HB 362: Protecting Medical Privacy

This bill was held in the House Rules Committee and was never heard. 

Libertas Institute supports this bill

Staff review of this legislation finds that it is aligned with our principles and merits support.

Almost every state in the country keeps a prescription drug monitoring database to ensure that doctors and pharmacists are able to properly assess a patient’s past history with drugs to spot things like patterns of substance abuse before prescribing them further. Stored in the tracking system is a substantial amount of deeply personal and sensitive information about individuals. This is why the database is only accessible by a restricted list of individuals for health and safety reasons.

Unfortunately, these databases are subject to abuse and scope creep from non-medical persons who have attempted to gain access to this sensitive information for law enforcement and prosecutorial purposes.

In 2014, the DEA tried to gain access to Oregon’s database for this exact purpose. Despite Oregon’s law requiring government to obtain a warrant, the DEA claimed no warrant was needed under federal law. The ACLU brought a lawsuit against the DEA and won. A federal judge agreed with them and stated that a warrant is indeed needed in order for law enforcement to gain access to the medical records stored within the database. The court ruled patients have a reasonable expectation of privacy in their medical records.
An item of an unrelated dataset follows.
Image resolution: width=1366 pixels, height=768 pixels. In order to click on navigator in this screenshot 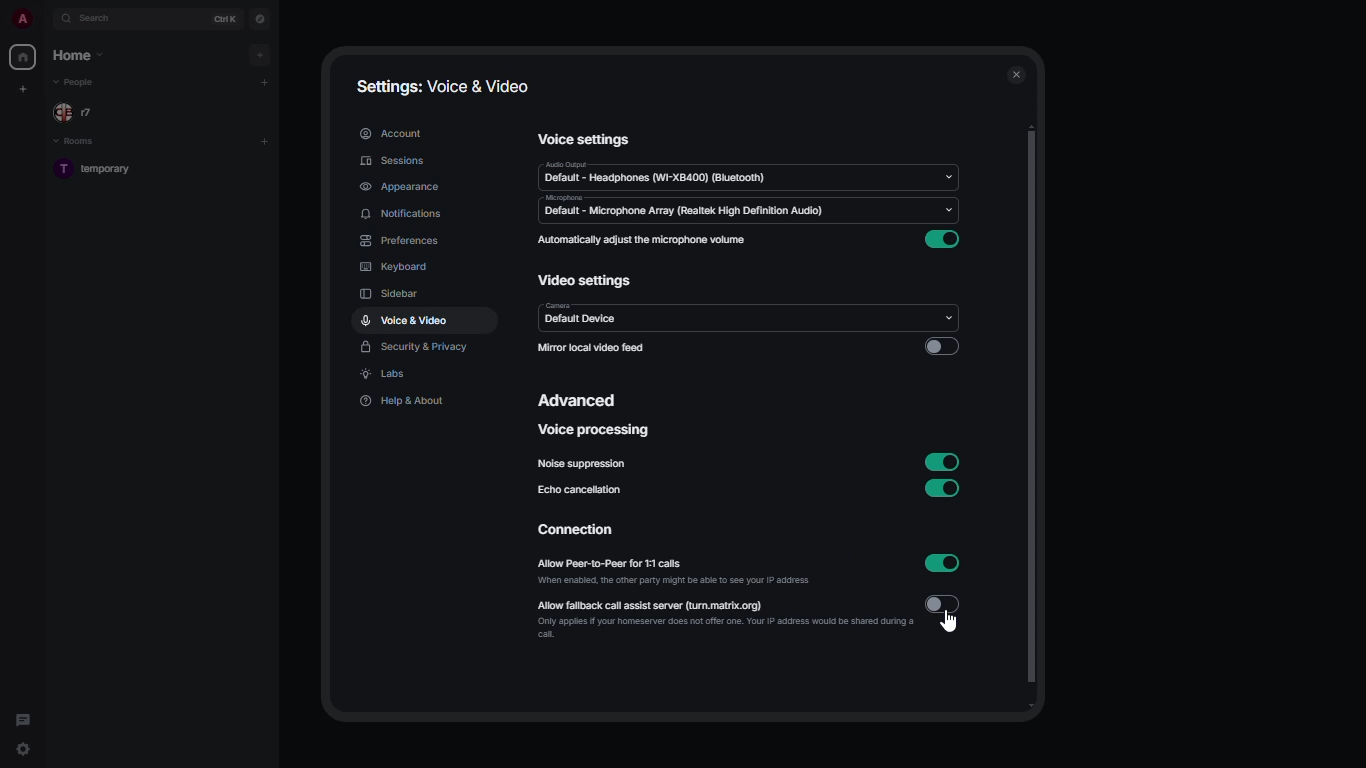, I will do `click(259, 18)`.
Unfortunately, this 2014 decision was reversed in 2017. However, the court that made the reversal recognized the sensitivity and privacy concerns surrounding medical information, stating that strong legal boundaries are needed to protect this information. Now these laws remain open to further legal challenges.

To address this safety concern here in Utah, Representative Travis Seegmiller is sponsoring House Bill 362. Utah law already has a warrant requirement in place for state and local law enforcement, but this bill takes extra precautionary measures to uphold individual privacy. Following the lead of 16 other states, this bill would place a time requirement on how long an individual’s personal drug information can be stored by the government. In 2020, it would require the state to purge certain identifying information about each individual after a period of 24 months.

This 24 month requirement allows a substantial amount of time to look back in a person’s record and identify any abuse for the purpose of medical evaluation or legal investigation.

Before the 24 month rule takes effect, HB 362 would task the state with a study of the appropriate retention schedule of records kept in the database. This will help policy makers with future decisions about how to maintain the database.

This bill helps uphold individual privacy of medical records to mitigate the possibility of abuse that comes with any extensive storage of private material.